I wrote a compression CLI tool. It uses xz2 for compression, which is single-threaded.

The performance of the tool is terrible with slightly larger files, so I wonder how to compress the data in parallel using the same compression algorithm.

The xz2 crate is a layer of encapsulation of lzma-sys.

But I have no programming experience with multithreading or data parallelism. (I have only used data-parallel libraries like rayon as an API caller)

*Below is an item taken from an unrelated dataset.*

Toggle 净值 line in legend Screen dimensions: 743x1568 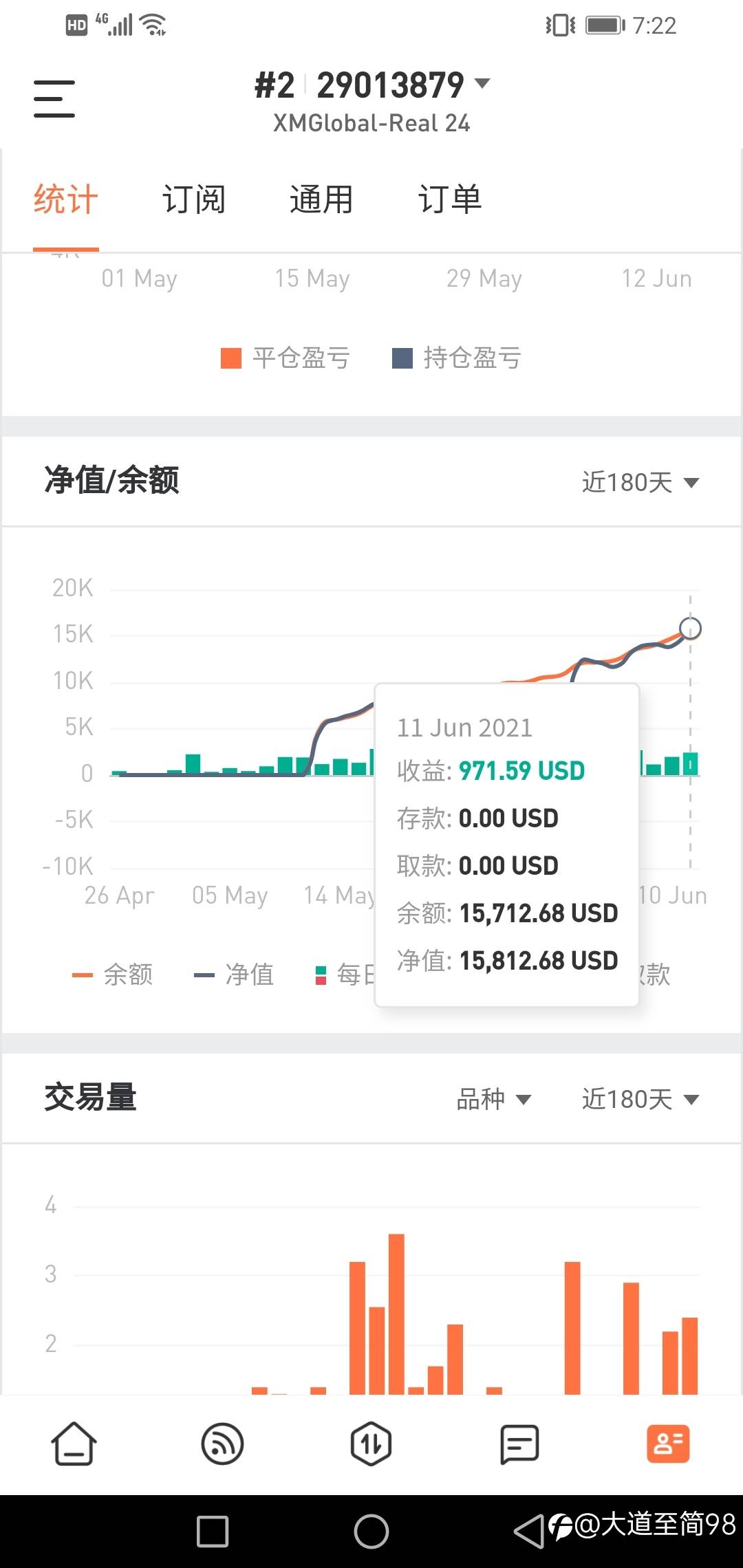[x=235, y=974]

Could you give me some advice? (Including prerequisite knowledge and implementation ideas to achieve the goal)

1 Like

Whether it is parallelizable or not depends heavily on the algorithm. I would suggest you read up on the underlying algorithm (LZMA algorithm, I believe).
After that, you can figure out how you can parallelize the algorithm (there would probably be well known ways already, its such a popular algorithm).
After that, its a simple matter of implementation - if you have a fixed upper bound on the number of threads you will spawn, you can used std::thread or scoped threads (from crossbeam perhaps). If you need to spawn a number of tasks where the bound isn't "well-known", then you can use a threadpool. Rayon provides one (check the docs).

1 Like

From my very limited experience with general-purpose compression algorithms I can tell you that they often compress data in blocks, since their algorithms are not necessarily linear and thus would result in low performance and high RAM usage on larger datasets.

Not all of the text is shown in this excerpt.